Jurgita Motienjunaite exhibits a variety of works in the Gerðuberg City Library
Exhibition April 17th – May 16th
Jurgita Motienjunaite’s exhibition about our comfort zones and commercial packages.
We feel happy and safe in our comfort zone. This is our package, our bubble, our container. Often we are afraid of leaving our container; we are afraid of everything that is outside our comfort zone bubble. We are Content to be Contained in our Containers.
Memory is a Container. So is the meaning. We store the Contents that we are Comfortable with in there. It makes us Content.
We also like better to buy goods in packages. We see a promise of quality, quantity and safety assured by the package. Fancy packages can sell anything. Anything that is of the poor quality, unclear quantity and unsafe as well. Packages can preserve goods longer than it is natural. Packaging materials is one of the biggest sources of pollution.
We are Content buying goods Contained in fancy Containers.
Shipping containers transport goods and sometimes illegal passengers for long distances to make people happy. Some are happy being able to receive less expensive goods produced in distant countries, rejecting the local producers of their closest market; some are happy to receive goods that are unavailable in their countries; some are happy to be able to start a new and better life in a different distant country.

**DATA SEGMENT**
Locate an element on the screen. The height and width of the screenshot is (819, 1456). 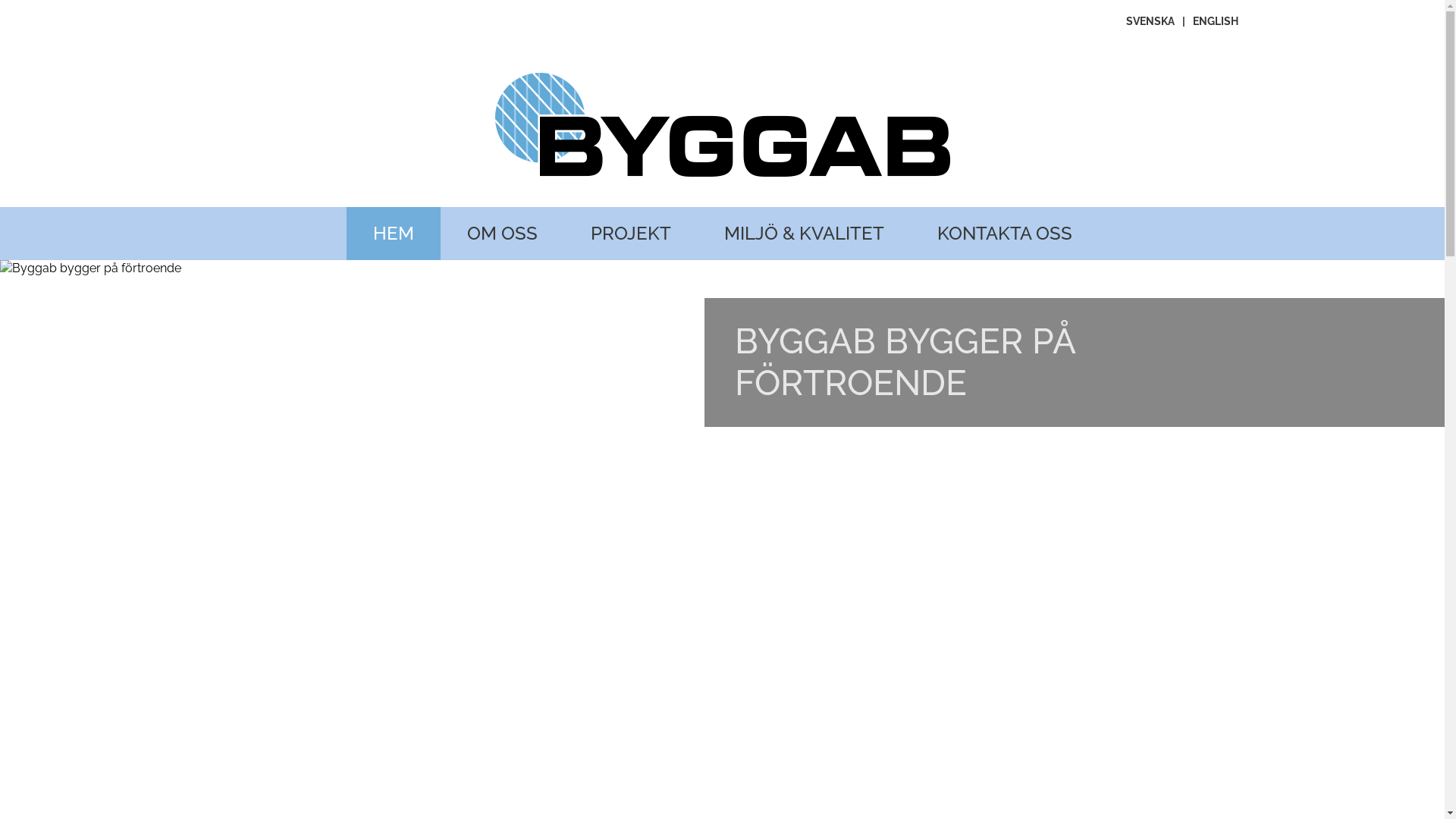
'SVENSKA' is located at coordinates (1150, 20).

**WORK INSTRUCTION 1**
Rewrite the paragraph of the exhibition text that begins "We also like better to buy goods in packages" as a short bulleted list that keeps its main facts.
**WORK INSTRUCTION 2**
According to the exhibition text, in which library are Jurgita Motienjunaite's works shown?
**WORK INSTRUCTION 3**
Please resume the text about Jurgita Motienjunaite's exhibition after its last sentence, keeping its voice and themes.

**REPLY 1**
- People prefer buying goods in packages.
- A package seems to promise quality, quantity and safety.
- Fancy packages can sell anything, even goods of poor quality, unclear quantity or questionable safety.
- Packages can preserve goods longer than is natural.
- Packaging materials are one of the biggest sources of pollution.

**REPLY 2**
The Gerðuberg City Library.

**REPLY 3**
People are Content with the Contents of the Containers.
About the artist I am using recycled materials and especially various recycled packaging containers to create art. My art items aim to create an aesthetic contentment for the beholders looking at the containers containing different things and different meanings.
Art attempts to make the beholders Content observing art, Contained in the recycled Containers.
“I am a Lithuanian artist living in Iceland and juggling three languages – Lithuanian, English and Icelandic – every day. The idea and a description of this exhibition appeared in English event it is not my native language. It made more sense in English as I learned to talk and discuss sustainability and globalization in English. Many English words became international and are used to define global issues in Lithuanian language. But not in Icelandic. I learned a lot making efforts to express the ideas of the exhibition both in Lithuanian and Icelandic.”
Jurgita Motiejunaite born in 1974, graduated from Vilnius Art Academy in 1999. Since then she has participated in numerous exhibitions and projects. Jurgita lives and works in Reykjavík.
The exhibition is a part of the Children’s Culture Festival.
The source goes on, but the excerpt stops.